As palavras têm uma força imensa – é através delas que construímos o nosso entendimento dos fenómenos sociais. É por isso que o combate político se ganha quase sempre controlando a linguagem. Fazê-lo é escolher o léxico com que se debate determinado fenómeno, é delimitar a primeira percepção geral sobre o problema em causa, é impor à partida uma visão política, é definir a ortodoxia. É, portanto, a forma mais eficaz de controlar a reflexão sobre um tema: normaliza um certo posicionamento político, impõe-no como senso-comum e, por fim, dificulta o aparecimento de visões alternativas, que passam a ser contra-intuitivas.

Lembrar que existem inúmeros casos na história de controlo político da linguagem é apenas dizer o óbvio – de uma forma ou de outra, foi sempre essa a ambição dos regimes autoritários. Mas é um erro de análise comum circunscrever a questão aos regimes autoritários, obcecados com o controlo populacional. Nas democracias liberais, a linguagem está no centro do combate político e cada partido faz os possíveis para conseguir normalizar a sua visão, para assim obter uma vantagem legítima sobre os adversários.
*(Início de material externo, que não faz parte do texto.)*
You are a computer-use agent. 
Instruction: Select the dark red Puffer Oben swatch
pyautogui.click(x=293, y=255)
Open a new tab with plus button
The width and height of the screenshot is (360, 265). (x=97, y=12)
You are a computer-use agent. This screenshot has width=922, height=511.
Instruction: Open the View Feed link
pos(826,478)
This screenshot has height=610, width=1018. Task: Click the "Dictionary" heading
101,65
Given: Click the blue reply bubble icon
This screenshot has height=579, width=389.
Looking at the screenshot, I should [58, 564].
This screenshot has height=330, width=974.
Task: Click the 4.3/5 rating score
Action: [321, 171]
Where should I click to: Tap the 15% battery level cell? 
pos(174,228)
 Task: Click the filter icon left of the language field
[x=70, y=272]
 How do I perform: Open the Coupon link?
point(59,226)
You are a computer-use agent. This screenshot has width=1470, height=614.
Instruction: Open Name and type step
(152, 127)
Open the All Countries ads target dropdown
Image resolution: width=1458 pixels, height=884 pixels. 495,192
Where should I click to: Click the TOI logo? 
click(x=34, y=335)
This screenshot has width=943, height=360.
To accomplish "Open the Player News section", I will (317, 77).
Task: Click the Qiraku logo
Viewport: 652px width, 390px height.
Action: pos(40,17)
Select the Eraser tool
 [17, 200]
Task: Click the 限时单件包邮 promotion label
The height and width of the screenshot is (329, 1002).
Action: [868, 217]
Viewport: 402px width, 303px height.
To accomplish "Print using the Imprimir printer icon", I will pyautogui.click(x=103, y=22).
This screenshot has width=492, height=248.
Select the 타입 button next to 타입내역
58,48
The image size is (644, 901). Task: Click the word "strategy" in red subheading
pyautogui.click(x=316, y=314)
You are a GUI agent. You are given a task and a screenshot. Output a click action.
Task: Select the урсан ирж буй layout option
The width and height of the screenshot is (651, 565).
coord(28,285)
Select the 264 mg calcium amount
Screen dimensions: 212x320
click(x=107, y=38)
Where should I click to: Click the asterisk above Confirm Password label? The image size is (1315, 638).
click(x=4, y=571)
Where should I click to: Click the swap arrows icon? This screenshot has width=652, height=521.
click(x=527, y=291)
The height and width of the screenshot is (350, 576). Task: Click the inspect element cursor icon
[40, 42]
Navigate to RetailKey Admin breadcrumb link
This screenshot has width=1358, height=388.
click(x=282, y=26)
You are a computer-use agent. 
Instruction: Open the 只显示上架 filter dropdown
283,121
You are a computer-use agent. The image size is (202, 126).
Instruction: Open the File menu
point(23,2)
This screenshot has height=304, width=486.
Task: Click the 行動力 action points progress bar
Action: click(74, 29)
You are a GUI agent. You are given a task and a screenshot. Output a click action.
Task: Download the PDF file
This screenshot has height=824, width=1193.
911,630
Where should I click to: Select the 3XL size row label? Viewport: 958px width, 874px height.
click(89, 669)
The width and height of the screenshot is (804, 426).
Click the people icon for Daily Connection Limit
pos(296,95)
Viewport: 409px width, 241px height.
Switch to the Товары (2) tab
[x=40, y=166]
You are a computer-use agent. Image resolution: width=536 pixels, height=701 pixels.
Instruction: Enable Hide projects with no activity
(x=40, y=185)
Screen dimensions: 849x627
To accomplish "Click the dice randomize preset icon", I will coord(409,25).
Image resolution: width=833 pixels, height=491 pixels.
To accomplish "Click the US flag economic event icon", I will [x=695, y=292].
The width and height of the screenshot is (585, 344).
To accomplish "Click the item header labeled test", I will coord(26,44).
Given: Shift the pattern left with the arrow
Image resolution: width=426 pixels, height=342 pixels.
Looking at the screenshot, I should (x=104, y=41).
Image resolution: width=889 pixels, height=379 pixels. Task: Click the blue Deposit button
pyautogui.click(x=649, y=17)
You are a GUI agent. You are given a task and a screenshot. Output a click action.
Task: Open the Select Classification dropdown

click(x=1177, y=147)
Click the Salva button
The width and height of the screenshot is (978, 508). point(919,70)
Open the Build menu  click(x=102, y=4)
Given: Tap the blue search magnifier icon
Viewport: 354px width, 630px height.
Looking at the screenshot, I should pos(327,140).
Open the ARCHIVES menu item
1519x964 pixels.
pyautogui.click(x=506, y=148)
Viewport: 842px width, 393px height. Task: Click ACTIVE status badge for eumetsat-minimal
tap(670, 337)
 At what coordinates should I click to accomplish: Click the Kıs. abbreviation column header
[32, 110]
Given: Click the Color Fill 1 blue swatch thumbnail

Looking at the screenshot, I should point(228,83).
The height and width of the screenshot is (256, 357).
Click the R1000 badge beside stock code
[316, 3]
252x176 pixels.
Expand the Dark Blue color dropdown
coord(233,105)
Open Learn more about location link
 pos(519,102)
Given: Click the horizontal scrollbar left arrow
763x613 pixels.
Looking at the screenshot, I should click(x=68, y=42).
Daí que os políticos recorram reiteradamente a frases sonantes e expressões originais. Daí que os partidos façam corridas para introduzir primeiro um tema na agenda. Daí que os partidos se estendam a várias organizações (como sindicatos), assim multiplicando os canais de transmissão da sua forma de ver o mundo e transmitindo uma falsa ideia de consenso em seu redor. Em Portugal, todos os partidos o fazem. Por exemplo, à direita, a expressão “geringonça” foi inscrita no debate com o propósito de descrever a maioria de apoio ao governo PS como algo atabalhoado e frágil. À esquerda, o uso reiterado de expressões como “precariedade” impôs um enquadramento para qualquer debate sobre legislação laboral.

Tudo isto é normal e legítimo num regime democrático. Onde se torna ilegítimo é quando o domínio da linguagem serve para ostracizar adversários e lhes retirar legitimidade política. Essa é uma fórmula anti-democrática, que converte adversários em inimigos, que transforma discordância em delito de opinião, e que aproxima o combate político de uma guerra total que visa a aniquilação do inimigo. E é isso que temos visto um pouco por todo o mundo à boleia dos populismos que procuram tomar conta do sistema político – polarização total e campanhas eleitorais focadas quase exclusivamente na destruição do campo oposto.

Em Portugal, observa-se uma caça-às-bruxas em busca das sementes do populismo anti-democrático – e não faltam alegados paladinos da democracia a acusar a direita de estar a conjecturar um ataque aos alicerces do regime (basta ler Francisco Louçã, Daniel Oliveira, Isabel Moreira, entre outros). O que é extraordinário é que essa caça-às-bruxas é, ela própria, a expressão maior do estado do populismo em Portugal: procura assentar o entendimento geral de que a direita não tem legitimidade democrática, dificulta a apresentação de alternativas políticas à direita e normaliza o radicalismo dos partidos eurocépticos da nossa esquerda.

Está em curso, portanto, uma batalha pelo domínio da linguagem, neste caso pela definição de “populismo”. Uma batalha que, como se percebeu na convenção do Bloco de Esquerda deste fim-de-semana, é fundamental para o processo de reabilitação dos bloquistas: a melhor forma de se apresentar como moderado (para chegar ao governo) é acusar os outros de radicalismo (na direita). Afinal, o melhor esconderijo é mesmo onde ninguém se lembra de procurar: à vista de todos. Enquanto os olhares estiverem a ser direccionados para a direita, poucos verão que as manifestações de populismo vêm, sobretudo, de uma esquerda que está à beira de tomar o poder.